Early life and education 

The eldest of four girls, Frances Farrand was born on 22 November 1878 in Lansing, Michigan.  Her father, Hart Augustus Farrand (1850–1938), had a grocery store in Lansing and her mother, Effie Ann Shank (1854–1918) was an accomplished wood carver who created much of the furniture for their home.

She studied art at the Art Academy of Cincinnati, the Michigan State University, Syracuse University, and the Art Students League of New York.  Among her teachers were Frank Duveneck, Lewis Henry Meakin, and Joseph Pennell.

In 1907 she married Arthur Charles Dodge (1880–1969) in Lansing, Michigan. The couple moved to Chicago, where she received specialized training in watercolor with Frederic Milton Grant (1886–1959), a student of William Merritt Chase.

Career and legacy

In the 1920s Dodge lived in St. Paul, Minnesota and Ohio, where she continued studying with Herman Henry Wessel (1878–1969).

In 1920 she was appointed president of the Cincinnati Art Club.

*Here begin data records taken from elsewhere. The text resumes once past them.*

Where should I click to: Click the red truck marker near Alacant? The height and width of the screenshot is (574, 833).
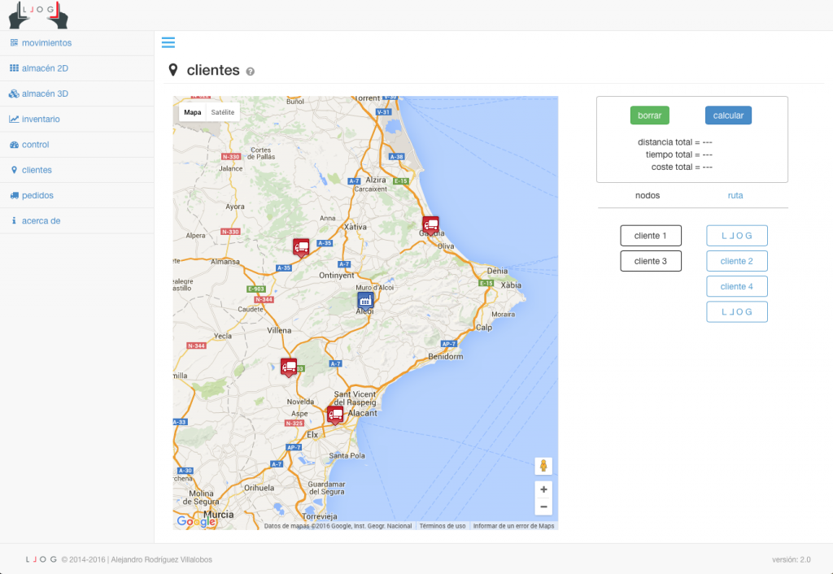tap(336, 413)
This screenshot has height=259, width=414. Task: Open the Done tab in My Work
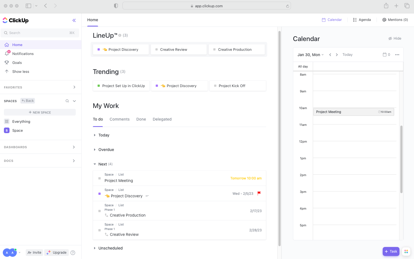pos(141,119)
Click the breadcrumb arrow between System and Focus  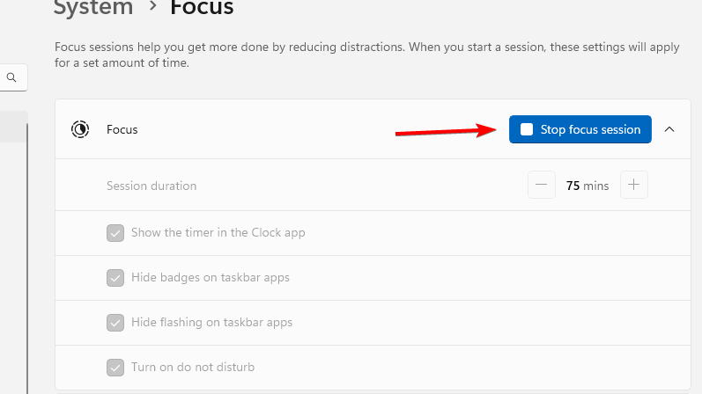tap(151, 9)
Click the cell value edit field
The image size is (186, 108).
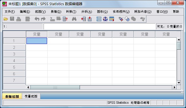coord(100,26)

In 1921, she won the second prize in the Fine Arts Competition at the Minnesota State Fair. In 1926 and 1927 she exhibited "Danberry County Fair" and "A wood" at the Exhibitions of Etchings organized by the Chicago Society of Etchers and the Art Institute of Chicago.

She exhibited at the Art Institute of Chicago, the Pennsylvania Academy, and the National Association of Women Artists.

In 2011 the  Women's Historical Center and Hall of Fame in Lansing featured works by her from their own collection in Selected Works from the Michigan Women’s Historical Center Art Collection.

In 2014 Olivet College, in Michigan included her in an exhibition of overlooked female painters titled "Beautiful Things: Still Life Paintings by American Women 1880–1940.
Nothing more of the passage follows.